_YOUR TASK_.
Report each line below that carries the word "agent".

═════ DATASET ═════

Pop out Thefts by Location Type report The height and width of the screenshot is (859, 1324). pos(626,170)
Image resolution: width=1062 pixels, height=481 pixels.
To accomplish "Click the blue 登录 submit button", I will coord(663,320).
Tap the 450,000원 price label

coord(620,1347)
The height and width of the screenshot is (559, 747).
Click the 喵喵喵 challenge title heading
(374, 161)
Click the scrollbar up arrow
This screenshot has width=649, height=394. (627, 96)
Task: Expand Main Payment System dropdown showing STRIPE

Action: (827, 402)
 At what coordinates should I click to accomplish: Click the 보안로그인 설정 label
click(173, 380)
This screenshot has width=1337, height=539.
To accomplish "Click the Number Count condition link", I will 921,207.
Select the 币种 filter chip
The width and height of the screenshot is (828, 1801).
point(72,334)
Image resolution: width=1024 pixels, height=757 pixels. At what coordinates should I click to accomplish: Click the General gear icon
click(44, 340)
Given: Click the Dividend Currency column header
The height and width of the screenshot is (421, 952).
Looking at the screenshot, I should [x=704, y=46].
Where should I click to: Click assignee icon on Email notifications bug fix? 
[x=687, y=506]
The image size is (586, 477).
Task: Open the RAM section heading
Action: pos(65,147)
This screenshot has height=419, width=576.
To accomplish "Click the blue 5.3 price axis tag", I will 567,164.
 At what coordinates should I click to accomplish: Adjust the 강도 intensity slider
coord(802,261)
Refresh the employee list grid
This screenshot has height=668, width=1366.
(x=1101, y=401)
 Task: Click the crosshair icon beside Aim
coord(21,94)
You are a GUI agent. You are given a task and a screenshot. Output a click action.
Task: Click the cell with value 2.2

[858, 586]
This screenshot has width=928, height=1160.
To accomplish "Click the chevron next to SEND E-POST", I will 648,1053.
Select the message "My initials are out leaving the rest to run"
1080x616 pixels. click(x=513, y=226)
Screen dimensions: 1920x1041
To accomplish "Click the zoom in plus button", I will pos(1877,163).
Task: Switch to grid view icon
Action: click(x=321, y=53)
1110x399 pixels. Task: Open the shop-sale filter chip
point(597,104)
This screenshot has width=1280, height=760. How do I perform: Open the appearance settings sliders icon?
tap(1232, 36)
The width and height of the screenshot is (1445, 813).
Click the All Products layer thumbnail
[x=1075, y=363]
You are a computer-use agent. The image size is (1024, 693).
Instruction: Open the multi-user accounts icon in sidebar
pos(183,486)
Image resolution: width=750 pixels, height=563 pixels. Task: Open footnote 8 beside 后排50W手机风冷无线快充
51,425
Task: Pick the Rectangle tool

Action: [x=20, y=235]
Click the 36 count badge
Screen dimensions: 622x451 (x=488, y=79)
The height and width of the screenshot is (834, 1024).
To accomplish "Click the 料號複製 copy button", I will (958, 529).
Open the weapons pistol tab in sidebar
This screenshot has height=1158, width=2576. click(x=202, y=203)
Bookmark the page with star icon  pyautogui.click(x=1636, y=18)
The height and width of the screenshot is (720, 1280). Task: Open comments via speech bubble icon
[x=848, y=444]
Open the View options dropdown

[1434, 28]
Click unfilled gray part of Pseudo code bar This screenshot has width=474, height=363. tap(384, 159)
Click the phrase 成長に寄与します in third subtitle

═════

_EXERCISE RESPONSE_.
You are a GUI agent. You are given a task and a screenshot. Output a click action.
You are a computer-use agent. The image size is (1024, 693).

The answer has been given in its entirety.